One of the systems had duplicate user accounts. Auditors could not ascertain whether they were being used simultaneously to carry out transactions in the system.

Sh164 million worth of items procured had not been delivered to the hospital, reasons given ranging from brands or items being out of stock, inaccuracies in shipment dates, incomplete installation, partial deliveries to blanket orders being issued.

In one instance where two dental chairs worth Sh6.3 million each were delivered, they were not in use because they lacked key consumables to operationalise them. Anderson bed lift and ramp acquired at Sh121 million was also not operational because the engineer informed the auditors that it had not been handed over to the hospital by the contractor.

The loopholes in hospital’s procurement processes and systems were laid bare in several instances in the report.

In an incident, a procurement manager allowed a suspended company to continue trading with the hospital despite not being able to deliver a dialysis treatment plant at a cost of Sh12.9 million.

In another incident, the hospital incurred $507,504 (Sh50.7 million) in wrongful termination of services for a supplier due to what is stated as the Ag CEO not seeking legal input before the termination. In addition, it lost another $779,72.05 (Sh77.9 million) from termination of another supplier’s services.

The hospitals legal expenses were significantly on the upward trajectory, increasing by 35 per cent from Sh20,424,000 to Sh39,952,000. The auditors termed it a clear indication of inadequate legal advice to the board and management of the hospital.

The projects under The Nairobi Hospital had an additional Sh630 million from change orders not approved by the hospital, varying the initial contract amounts.

“We reviewed board minutes between period 2017 and 2019 and noted that change orders were never discussed except for 4th Finance and Investment Committee,” read the report.

The hospital, which by the time of the report had 1,984 staff showed that in 2019, they had spent Sh3.6 billion on salaries, up from Sh2.3 billion in 2016.

From the report, it is not very clear whether pay grades and salary scales at the hospital were being followed to the letter.

At the time of the audit, one senior accountant was earning Sh192,000 yet the immediate former office holder was at Sh600,000. Another accountant in the same job designation was earning Sh238,000 yet the former office holder was at Sh728,000.

“Many top-level managements at the time were in acting capacity for many months, contrary to best practice,” said the former staffer.

Senior management

From the report, seven senior management positions, including that of the CEO, Finance and Human Resource directors were all acting in office.

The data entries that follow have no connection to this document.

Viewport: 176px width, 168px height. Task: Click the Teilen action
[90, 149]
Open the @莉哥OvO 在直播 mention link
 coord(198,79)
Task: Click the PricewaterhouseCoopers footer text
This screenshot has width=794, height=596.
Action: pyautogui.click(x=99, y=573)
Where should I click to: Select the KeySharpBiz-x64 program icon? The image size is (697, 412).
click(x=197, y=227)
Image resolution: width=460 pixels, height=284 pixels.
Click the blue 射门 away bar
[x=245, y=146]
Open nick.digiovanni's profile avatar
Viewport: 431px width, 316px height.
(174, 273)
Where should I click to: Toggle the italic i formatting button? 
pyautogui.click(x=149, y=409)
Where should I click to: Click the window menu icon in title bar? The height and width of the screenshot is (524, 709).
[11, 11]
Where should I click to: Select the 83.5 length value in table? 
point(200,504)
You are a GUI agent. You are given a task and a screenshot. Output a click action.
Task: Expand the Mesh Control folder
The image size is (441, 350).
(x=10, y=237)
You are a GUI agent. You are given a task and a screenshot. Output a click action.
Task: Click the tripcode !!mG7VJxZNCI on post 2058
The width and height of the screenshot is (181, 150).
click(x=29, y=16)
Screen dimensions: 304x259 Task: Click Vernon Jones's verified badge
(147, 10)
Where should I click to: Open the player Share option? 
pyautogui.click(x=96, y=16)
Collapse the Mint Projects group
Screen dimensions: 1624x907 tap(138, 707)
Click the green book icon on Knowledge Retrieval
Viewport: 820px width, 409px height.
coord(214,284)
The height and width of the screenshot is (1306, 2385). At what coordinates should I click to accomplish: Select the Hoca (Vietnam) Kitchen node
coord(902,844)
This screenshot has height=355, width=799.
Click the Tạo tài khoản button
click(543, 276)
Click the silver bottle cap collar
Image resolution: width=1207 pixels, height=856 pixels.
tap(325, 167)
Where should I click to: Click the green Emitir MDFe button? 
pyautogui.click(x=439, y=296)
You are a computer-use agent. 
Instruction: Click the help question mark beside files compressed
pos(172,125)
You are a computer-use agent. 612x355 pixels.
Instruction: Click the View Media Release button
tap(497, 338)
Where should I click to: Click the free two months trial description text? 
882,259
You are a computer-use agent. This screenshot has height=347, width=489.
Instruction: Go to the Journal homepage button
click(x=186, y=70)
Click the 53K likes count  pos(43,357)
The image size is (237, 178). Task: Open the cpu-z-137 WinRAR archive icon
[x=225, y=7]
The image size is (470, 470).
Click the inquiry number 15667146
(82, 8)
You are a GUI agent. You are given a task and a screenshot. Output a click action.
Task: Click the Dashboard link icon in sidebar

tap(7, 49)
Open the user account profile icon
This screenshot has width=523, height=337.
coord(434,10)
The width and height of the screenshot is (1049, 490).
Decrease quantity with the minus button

Staff privy to wrangles at the hospital say there is an ongoing audit to right-size the organisation and create a rational salary structure.

“We have to stick by proper governance norms. There is a heavy top-down system where the board is not fully informed of what is going on,” says Robert Shaw, a current board member.

“Board members are not provided with enough information to make decisions. The hospital’s core business (providing health services) is in good shape but its governance is wobbly,” adds Shaw.

He says there seems to be a thin line between top-level management and board governance, where the board is involved in the day-to-day operations of the hospital to the extent of supervising contractors.

“With all this turmoil, will it continue providing premiere medical services?” Shaw asks, noting that it’s an open question but that the situation is not all doom and gloom because of the goodwill of board members who want to do the right thing.